[[ Records provided open ]]
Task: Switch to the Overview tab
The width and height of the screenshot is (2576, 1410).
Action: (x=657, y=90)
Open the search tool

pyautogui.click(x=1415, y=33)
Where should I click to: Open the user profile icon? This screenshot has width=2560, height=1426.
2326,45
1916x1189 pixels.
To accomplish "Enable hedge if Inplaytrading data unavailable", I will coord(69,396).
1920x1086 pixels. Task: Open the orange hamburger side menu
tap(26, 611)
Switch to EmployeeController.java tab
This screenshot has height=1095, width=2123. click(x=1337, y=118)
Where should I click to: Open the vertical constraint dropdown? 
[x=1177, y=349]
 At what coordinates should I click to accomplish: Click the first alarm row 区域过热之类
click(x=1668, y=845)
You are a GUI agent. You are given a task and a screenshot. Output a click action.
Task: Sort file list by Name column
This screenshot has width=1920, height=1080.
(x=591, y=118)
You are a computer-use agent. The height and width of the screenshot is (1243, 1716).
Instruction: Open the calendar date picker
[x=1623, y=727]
[[ Records provided closed ]]
Exercise details: All that should be returned is the run of lines from the one with "At what coordinates" to the last line of the material above, copied exactly.

Written answer:
 At what coordinates should I click to accomplish: Click the first alarm row 区域过热之类
click(x=1668, y=845)
You are a GUI agent. You are given a task and a screenshot. Output a click action.
Task: Sort file list by Name column
This screenshot has width=1920, height=1080.
(x=591, y=118)
You are a computer-use agent. The height and width of the screenshot is (1243, 1716).
Instruction: Open the calendar date picker
[x=1623, y=727]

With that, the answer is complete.